--- start of SUPPLIED INFORMATION ---
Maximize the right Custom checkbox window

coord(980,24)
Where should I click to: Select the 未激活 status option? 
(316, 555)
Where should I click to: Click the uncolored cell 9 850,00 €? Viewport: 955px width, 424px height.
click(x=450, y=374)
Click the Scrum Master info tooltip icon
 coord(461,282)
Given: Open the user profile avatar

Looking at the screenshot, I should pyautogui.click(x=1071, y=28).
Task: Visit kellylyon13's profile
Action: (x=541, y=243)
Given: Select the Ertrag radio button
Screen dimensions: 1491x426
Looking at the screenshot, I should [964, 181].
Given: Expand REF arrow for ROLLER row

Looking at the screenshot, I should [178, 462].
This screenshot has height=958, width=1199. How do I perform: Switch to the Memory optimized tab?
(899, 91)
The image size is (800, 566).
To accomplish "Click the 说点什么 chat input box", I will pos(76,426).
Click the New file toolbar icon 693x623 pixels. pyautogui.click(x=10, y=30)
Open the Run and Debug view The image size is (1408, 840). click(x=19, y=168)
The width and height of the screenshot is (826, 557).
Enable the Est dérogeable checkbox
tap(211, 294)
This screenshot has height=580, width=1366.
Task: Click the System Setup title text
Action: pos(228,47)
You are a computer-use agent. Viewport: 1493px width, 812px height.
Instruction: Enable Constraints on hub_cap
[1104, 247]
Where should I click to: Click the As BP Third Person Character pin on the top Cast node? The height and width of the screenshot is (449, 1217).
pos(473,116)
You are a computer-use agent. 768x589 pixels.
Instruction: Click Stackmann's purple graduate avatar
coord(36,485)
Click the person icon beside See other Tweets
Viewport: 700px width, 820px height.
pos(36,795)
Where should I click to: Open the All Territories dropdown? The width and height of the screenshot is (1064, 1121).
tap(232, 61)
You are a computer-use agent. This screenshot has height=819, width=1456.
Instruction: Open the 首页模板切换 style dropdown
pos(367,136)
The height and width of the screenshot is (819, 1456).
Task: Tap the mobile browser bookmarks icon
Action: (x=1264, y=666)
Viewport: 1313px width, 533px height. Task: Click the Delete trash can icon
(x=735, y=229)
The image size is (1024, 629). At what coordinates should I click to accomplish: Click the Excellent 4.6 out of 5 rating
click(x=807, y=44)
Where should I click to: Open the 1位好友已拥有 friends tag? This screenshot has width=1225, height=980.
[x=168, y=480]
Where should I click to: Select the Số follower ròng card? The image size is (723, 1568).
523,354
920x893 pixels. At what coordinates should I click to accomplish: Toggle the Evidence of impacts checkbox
--- end of SUPPLIED INFORMATION ---
Rewrite the lines above as a numbered list, omitting the blank lines.

1. Maximize the right Custom checkbox window
2. coord(980,24)
3. Where should I click to: Select the 未激活 status option? 
4. (316, 555)
5. Where should I click to: Click the uncolored cell 9 850,00 €? Viewport: 955px width, 424px height.
6. click(x=450, y=374)
7. Click the Scrum Master info tooltip icon
8.  coord(461,282)
9. Given: Open the user profile avatar
10. Looking at the screenshot, I should pyautogui.click(x=1071, y=28).
11. Task: Visit kellylyon13's profile
12. Action: (x=541, y=243)
13. Given: Select the Ertrag radio button
14. Screen dimensions: 1491x426
15. Looking at the screenshot, I should [964, 181].
16. Given: Expand REF arrow for ROLLER row
17. Looking at the screenshot, I should [178, 462].
18. This screenshot has height=958, width=1199. How do I perform: Switch to the Memory optimized tab?
19. (899, 91)
20. The image size is (800, 566).
21. To accomplish "Click the 说点什么 chat input box", I will pos(76,426).
22. Click the New file toolbar icon 693x623 pixels. pyautogui.click(x=10, y=30)
23. Open the Run and Debug view The image size is (1408, 840). click(x=19, y=168)
24. The width and height of the screenshot is (826, 557).
25. Enable the Est dérogeable checkbox
26. tap(211, 294)
27. This screenshot has height=580, width=1366.
28. Task: Click the System Setup title text
29. Action: pos(228,47)
30. You are a computer-use agent. Viewport: 1493px width, 812px height.
31. Instruction: Enable Constraints on hub_cap
32. [1104, 247]
33. Where should I click to: Click the As BP Third Person Character pin on the top Cast node? The height and width of the screenshot is (449, 1217).
34. pos(473,116)
35. You are a computer-use agent. 768x589 pixels.
36. Instruction: Click Stackmann's purple graduate avatar
37. coord(36,485)
38. Click the person icon beside See other Tweets
39. Viewport: 700px width, 820px height.
40. pos(36,795)
41. Where should I click to: Open the All Territories dropdown? The width and height of the screenshot is (1064, 1121).
42. tap(232, 61)
43. You are a computer-use agent. This screenshot has height=819, width=1456.
44. Instruction: Open the 首页模板切换 style dropdown
45. pos(367,136)
46. The height and width of the screenshot is (819, 1456).
47. Task: Tap the mobile browser bookmarks icon
48. Action: (x=1264, y=666)
49. Viewport: 1313px width, 533px height. Task: Click the Delete trash can icon
50. (x=735, y=229)
51. The image size is (1024, 629). At what coordinates should I click to accomplish: Click the Excellent 4.6 out of 5 rating
52. click(x=807, y=44)
53. Where should I click to: Open the 1位好友已拥有 friends tag? This screenshot has width=1225, height=980.
54. [x=168, y=480]
55. Where should I click to: Select the Số follower ròng card? The image size is (723, 1568).
56. 523,354
57. 920x893 pixels. At what coordinates should I click to accomplish: Toggle the Evidence of impacts checkbox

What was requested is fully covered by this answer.